彼女と彼女と彼女

「探しました」


「何の用だ?」


男と男!切羽詰まっているようで、焦りを抱えながら話してくる。


「絶望と切望が合わさらなければならない」


「そこを何とか」


「さすれば、記憶の一部が残り続ける」


「それでもいいです!葵と生きていきたい。それしかいらない」


「俺もだ!葵しかいらない」


「そうか!ならば、仕方ない」


そう言って私は、それを手渡した。結局は、夫婦であるしかないのだ。どちらも同じ。願っている幸せを手に入れたのに、結局夫なしでは、生きていけなかったか…。この夫婦も同じだ!


私は、何千と夢を叶えたけれど…。結局、皆幸せになれなかった。だけど、不思議と元通りの夫婦になると幸せになるのだ。

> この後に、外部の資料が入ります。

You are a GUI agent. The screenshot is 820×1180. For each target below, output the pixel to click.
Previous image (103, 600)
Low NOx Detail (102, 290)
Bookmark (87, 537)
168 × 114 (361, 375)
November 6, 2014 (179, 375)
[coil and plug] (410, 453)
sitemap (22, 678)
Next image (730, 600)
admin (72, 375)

結局は、夫婦でその願いを叶えたいだけに過ぎないのだという事がわかった。相手を嫌いになったわけじゃなく、相手と一緒にいたいからなわけだ。

夫が別人に変わると、その願いは必要ないわけだ。


結局、隣の芝生を覗いて手に入れても、自分の芝生に戻りたくなるわけだ。


人間は、いつまで経ってもないものねだりを繰り返す。どこかで、足るを知らなければいけないのだ。


小さな頃から、何でも手に入る環境にあったら何でも手に入る気がして、何も欲しいものを手に入れられなかったら意地でも欲しくなる。

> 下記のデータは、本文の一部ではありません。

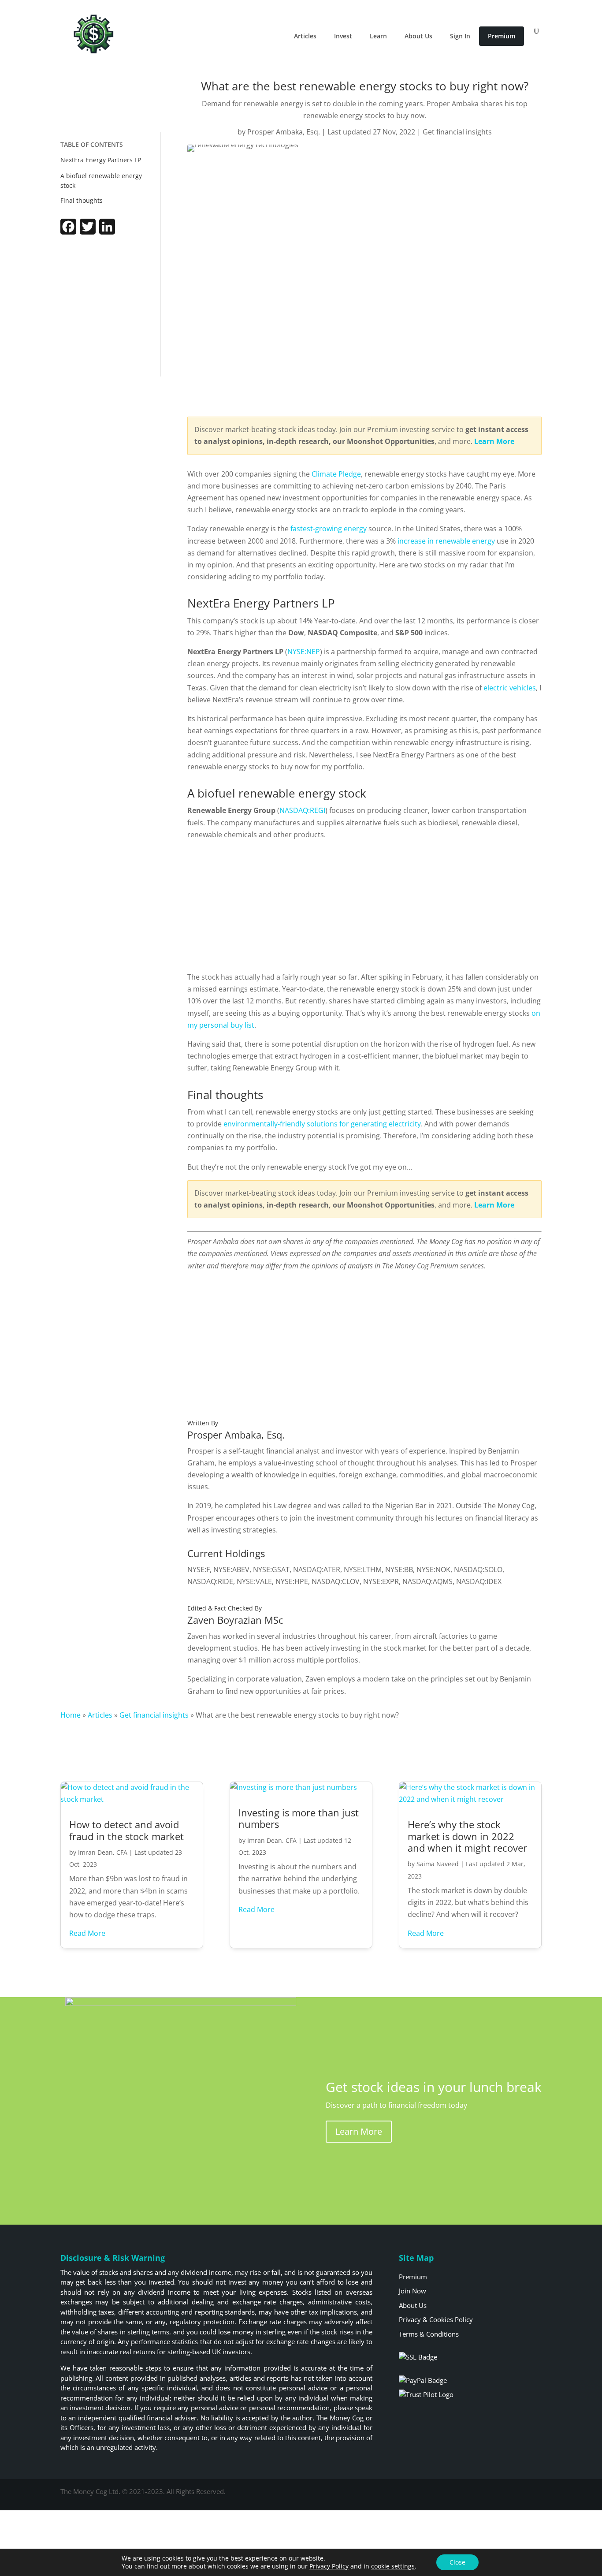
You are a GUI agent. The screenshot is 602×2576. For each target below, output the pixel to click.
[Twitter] (88, 232)
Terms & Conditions (429, 2334)
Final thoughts (81, 200)
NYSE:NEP (303, 651)
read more (87, 1933)
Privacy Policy (329, 2566)
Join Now (412, 2290)
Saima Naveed (437, 1864)
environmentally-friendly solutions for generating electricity (322, 1124)
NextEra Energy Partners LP (102, 160)
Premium (501, 36)
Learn (378, 36)
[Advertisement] (111, 308)
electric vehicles (509, 688)
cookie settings (393, 2566)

いつまで経っても、欲しい欲しいを繰り返す。お金があろうがなかろうが、幸せな人は世の中に沢山いる。なのに、それを見ようとも知ろうともしない。


入れ替わって初めて、誰かの世界を見ようとし、誰かの世界を知ろうとする。そしたらいつも皆、口々にこう言うのだ。「夫に会いたい」「妻に会いたい」と…。結局は、前の暮らしが幸せだったのだ。


切望した彼女もそう。


絶望した彼女もそう。


切望した彼女は、すぐに夫が必要だと気づいていたけれど…。絶望した彼女も実は、奥底で感じていた。私は、それを知っている。

でも、入れ替わらなければ望みを手に入れられなかった。結局は、夫婦は一生離れないのだ。選んだ相手がよっぽどの極悪人でない限り一緒にいるのだ。




「死ぬのは、およしなさい」


私は、新しいターゲットに声をかける。


絶望と切望が重なりあった時、それは発動する。


そして、ターゲットは新しい幸せを手に入れる筈だ!


死ぬなら生きる方がいいのではないだろうか?


別の人間としてでも、生きるのが…。


私は、彼女を見つめていた。


「隣の芝生何て覗かなければ、その青さを知る事はない。それと同時に、その青の中に入った所で…。あなたは、幸せなのだろうか?人なんて、取り繕って幸せを演じてるに過ぎないのだ!本当は、叩かれてるかも知れない。本当は、罵りあっているかも知れない。本当は、お金に困ってるかも知れない。本当の事なんて、夫婦にしかわからない。なのに、表面を見てそっちに行きたいと願い、そっちが幸せなのだと絶望する。結局は、あなたが変わらなければあなたの住む世界もやってくる人も変わらない事を知らないだけだ」


私は、さっきの彼女を見ながら長い長い独り言を話していた。


さあー、次は誰を助けてあげようかな?


ズルズルと重い老婆の体を引きずらなければいけない。


まだ、私は二十歳!


私もかつて、絶望した一人だった。